### [BRIEF]
Locate the line that contains "Instruction: Open the", then copy it and all later lines of the data below exactly, through the last one.

Stored records

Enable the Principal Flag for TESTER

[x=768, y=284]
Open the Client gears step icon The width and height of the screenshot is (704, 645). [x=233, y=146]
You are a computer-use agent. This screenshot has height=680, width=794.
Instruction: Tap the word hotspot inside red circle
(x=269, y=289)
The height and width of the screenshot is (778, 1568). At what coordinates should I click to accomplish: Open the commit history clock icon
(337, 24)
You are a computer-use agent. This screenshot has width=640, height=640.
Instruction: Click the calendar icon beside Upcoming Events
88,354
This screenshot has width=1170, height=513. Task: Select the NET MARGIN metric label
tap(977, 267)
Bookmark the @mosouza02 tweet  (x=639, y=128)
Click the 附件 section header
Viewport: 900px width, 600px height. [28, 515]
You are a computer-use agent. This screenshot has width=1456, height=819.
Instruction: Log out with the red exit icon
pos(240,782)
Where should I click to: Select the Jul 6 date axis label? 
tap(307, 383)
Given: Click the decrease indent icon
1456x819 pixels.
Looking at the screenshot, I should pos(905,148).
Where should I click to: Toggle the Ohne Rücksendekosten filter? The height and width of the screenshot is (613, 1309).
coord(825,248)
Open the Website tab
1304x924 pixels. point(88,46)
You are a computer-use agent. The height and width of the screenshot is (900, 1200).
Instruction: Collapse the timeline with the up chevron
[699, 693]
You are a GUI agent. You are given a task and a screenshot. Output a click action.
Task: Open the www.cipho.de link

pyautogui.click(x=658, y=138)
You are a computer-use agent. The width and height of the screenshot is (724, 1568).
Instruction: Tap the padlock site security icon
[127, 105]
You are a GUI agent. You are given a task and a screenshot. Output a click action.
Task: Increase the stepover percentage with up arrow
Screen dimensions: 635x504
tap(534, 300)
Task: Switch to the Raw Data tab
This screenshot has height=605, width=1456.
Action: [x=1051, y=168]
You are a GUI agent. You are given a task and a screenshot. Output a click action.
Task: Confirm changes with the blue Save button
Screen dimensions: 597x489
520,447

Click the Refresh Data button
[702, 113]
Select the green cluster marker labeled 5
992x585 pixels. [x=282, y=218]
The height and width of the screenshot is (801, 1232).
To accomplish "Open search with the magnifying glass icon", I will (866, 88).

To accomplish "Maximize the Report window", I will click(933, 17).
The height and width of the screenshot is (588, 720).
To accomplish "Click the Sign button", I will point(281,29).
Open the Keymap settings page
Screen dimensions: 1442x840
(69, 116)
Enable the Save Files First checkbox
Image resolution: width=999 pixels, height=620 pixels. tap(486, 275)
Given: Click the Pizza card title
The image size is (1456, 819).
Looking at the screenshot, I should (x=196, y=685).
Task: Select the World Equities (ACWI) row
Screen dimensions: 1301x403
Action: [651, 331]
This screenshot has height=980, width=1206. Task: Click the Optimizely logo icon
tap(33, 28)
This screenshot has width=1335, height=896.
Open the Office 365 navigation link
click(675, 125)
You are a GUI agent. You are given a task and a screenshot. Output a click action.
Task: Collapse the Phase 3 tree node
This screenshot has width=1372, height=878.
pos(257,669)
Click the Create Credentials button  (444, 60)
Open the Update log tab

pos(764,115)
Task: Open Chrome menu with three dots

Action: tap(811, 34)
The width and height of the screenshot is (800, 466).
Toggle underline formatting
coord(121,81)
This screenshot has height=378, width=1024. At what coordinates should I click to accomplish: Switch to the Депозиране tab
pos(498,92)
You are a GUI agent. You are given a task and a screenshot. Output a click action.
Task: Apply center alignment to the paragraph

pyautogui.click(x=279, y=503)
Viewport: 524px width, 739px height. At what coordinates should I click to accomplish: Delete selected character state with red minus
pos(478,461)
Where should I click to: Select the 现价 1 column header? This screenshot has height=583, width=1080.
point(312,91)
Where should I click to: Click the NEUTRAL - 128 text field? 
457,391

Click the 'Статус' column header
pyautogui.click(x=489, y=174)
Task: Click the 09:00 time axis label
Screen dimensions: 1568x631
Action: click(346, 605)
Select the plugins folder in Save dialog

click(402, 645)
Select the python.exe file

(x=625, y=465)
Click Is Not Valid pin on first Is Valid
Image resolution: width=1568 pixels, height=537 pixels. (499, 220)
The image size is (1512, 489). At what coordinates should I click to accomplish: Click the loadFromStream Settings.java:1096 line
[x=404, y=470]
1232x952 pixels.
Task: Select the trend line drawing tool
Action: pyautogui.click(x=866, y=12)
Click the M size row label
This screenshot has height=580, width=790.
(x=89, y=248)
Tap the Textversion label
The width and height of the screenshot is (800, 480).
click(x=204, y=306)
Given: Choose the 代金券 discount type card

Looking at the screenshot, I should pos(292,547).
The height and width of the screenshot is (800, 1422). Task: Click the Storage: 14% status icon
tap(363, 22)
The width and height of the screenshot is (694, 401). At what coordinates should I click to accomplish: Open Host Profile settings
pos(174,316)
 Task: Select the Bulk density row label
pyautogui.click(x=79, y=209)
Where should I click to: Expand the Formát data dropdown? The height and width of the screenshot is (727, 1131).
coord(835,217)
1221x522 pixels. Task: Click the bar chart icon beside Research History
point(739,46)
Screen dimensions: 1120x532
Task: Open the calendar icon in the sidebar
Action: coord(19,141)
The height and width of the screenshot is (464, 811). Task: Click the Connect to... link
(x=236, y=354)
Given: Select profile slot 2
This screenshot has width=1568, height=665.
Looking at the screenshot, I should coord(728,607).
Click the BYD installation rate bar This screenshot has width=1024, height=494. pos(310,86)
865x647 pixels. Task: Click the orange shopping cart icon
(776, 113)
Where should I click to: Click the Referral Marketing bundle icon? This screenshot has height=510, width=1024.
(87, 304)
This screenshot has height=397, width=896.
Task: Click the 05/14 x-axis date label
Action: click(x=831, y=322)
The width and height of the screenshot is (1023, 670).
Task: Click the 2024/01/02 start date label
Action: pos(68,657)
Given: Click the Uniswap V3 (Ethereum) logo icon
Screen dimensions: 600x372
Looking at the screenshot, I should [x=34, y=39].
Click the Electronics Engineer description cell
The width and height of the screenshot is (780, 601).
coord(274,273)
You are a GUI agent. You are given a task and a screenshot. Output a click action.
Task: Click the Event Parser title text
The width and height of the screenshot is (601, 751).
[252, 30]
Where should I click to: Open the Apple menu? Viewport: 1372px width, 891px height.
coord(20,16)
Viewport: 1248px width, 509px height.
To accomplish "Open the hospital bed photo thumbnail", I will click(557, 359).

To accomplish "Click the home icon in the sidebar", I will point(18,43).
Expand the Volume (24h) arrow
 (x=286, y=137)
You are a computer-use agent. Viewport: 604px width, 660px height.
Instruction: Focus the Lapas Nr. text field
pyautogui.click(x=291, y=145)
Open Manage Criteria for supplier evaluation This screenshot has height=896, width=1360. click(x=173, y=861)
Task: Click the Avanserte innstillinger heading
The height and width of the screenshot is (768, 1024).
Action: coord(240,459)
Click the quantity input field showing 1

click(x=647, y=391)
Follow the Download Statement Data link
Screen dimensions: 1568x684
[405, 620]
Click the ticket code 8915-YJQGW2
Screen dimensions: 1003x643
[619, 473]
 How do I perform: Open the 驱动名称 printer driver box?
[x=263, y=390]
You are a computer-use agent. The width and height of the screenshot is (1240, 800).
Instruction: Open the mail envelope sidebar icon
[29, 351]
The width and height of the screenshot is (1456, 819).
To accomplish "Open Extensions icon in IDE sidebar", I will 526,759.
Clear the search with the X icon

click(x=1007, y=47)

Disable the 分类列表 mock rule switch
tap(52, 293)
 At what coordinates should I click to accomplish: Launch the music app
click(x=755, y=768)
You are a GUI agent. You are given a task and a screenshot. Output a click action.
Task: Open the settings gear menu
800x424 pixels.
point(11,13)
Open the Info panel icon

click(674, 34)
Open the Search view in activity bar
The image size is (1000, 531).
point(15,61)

### [SOLUTION TO THE EXERCISE]
Instruction: Open the mail envelope sidebar icon
[29, 351]
The width and height of the screenshot is (1456, 819).
To accomplish "Open Extensions icon in IDE sidebar", I will 526,759.
Clear the search with the X icon

click(x=1007, y=47)

Disable the 分类列表 mock rule switch
tap(52, 293)
 At what coordinates should I click to accomplish: Launch the music app
click(x=755, y=768)
You are a GUI agent. You are given a task and a screenshot. Output a click action.
Task: Open the settings gear menu
800x424 pixels.
point(11,13)
Open the Info panel icon

click(674, 34)
Open the Search view in activity bar
The image size is (1000, 531).
point(15,61)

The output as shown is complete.